[Request]
Pull out every line below that contains the word "pixels", matching case exactly.
—————
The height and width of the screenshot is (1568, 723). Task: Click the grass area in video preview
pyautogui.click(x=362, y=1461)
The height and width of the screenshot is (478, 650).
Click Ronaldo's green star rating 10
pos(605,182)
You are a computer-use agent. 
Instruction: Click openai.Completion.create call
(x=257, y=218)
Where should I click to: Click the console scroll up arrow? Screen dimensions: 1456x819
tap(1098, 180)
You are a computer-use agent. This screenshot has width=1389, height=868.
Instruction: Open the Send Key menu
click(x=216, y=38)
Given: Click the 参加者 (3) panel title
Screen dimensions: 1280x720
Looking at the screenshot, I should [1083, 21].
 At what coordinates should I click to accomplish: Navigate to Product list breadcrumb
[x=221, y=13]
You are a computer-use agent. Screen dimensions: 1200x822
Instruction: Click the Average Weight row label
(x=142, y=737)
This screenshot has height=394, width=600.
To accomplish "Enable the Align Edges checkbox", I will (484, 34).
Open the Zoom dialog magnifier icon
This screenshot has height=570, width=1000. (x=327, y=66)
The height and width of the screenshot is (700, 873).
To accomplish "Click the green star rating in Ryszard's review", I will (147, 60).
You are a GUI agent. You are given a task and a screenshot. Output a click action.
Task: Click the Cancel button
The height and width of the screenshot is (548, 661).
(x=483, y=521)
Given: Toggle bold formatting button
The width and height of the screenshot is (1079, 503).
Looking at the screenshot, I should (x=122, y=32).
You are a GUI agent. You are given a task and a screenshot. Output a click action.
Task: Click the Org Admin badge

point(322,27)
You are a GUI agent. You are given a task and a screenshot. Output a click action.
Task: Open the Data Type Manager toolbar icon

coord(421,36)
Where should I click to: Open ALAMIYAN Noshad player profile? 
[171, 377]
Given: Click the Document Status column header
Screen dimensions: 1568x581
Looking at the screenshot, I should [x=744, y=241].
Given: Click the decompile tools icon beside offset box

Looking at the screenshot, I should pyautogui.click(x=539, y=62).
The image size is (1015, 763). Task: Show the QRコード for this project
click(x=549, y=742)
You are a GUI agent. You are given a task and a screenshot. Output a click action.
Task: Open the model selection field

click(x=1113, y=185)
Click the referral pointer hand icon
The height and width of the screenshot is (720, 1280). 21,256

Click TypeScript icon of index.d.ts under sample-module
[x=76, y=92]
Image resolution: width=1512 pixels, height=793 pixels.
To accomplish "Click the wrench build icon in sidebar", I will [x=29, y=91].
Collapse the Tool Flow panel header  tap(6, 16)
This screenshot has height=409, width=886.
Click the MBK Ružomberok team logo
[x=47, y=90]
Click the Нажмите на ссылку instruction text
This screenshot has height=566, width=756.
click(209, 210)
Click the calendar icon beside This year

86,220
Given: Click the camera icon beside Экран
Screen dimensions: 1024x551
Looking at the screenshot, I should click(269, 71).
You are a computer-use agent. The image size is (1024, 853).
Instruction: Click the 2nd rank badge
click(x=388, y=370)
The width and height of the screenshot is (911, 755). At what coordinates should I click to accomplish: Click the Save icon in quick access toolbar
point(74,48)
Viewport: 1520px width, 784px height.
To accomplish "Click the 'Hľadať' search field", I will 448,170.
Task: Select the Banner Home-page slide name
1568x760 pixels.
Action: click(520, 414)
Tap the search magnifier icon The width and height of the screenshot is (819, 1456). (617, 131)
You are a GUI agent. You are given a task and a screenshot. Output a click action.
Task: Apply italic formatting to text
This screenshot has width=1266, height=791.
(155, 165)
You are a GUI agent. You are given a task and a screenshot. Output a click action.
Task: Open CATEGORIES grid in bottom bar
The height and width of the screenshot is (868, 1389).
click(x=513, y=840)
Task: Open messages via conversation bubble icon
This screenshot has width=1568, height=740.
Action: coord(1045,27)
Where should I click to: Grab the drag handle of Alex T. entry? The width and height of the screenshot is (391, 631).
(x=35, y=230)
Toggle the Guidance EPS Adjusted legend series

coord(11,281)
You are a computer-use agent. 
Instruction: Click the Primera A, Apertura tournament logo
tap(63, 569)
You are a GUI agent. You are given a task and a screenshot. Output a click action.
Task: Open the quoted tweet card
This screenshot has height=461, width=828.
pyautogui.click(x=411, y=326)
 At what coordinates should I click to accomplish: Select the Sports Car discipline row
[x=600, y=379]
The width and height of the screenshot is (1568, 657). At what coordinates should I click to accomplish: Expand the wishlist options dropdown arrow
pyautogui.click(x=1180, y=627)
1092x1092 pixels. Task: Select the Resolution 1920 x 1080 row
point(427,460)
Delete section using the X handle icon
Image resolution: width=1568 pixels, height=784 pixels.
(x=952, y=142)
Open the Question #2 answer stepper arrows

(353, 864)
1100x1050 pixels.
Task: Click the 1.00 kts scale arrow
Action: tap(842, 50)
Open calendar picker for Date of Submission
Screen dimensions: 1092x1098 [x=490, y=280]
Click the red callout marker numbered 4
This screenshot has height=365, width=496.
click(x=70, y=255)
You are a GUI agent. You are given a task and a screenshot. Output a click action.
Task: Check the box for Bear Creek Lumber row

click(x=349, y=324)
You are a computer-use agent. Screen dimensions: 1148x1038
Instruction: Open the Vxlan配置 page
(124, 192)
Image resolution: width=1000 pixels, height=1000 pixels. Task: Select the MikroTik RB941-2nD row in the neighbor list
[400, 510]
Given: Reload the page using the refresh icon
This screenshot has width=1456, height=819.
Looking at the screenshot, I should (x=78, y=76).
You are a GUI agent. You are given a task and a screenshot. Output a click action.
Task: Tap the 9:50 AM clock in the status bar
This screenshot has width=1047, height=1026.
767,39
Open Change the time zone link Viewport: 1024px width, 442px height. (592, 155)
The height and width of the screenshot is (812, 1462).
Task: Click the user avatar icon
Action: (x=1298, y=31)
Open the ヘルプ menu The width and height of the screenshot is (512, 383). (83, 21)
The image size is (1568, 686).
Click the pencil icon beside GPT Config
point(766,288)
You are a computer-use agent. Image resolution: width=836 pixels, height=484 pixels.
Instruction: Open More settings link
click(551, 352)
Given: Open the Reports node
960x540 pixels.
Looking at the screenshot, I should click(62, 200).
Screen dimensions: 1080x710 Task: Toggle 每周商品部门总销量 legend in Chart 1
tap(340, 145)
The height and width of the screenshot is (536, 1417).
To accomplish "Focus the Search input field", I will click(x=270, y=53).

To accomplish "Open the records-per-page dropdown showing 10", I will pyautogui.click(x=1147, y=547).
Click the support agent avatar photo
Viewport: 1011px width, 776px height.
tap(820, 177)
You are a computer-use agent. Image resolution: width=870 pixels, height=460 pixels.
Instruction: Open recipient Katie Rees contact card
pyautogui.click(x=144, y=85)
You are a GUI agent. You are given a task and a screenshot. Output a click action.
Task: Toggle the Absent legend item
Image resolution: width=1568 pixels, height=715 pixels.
—————
[Written solution]
Image resolution: width=1512 pixels, height=793 pixels.
1568x760 pixels.
1092x1092 pixels. Task: Select the Resolution 1920 x 1080 row
Image resolution: width=1568 pixels, height=784 pixels.
1100x1050 pixels.
Image resolution: width=1000 pixels, height=1000 pixels. Task: Select the MikroTik RB941-2nD row in the neighbor list
You are a computer-use agent. Image resolution: width=836 pixels, height=484 pixels.
960x540 pixels.
You are a computer-use agent. Image resolution: width=870 pixels, height=460 pixels.
Image resolution: width=1568 pixels, height=715 pixels.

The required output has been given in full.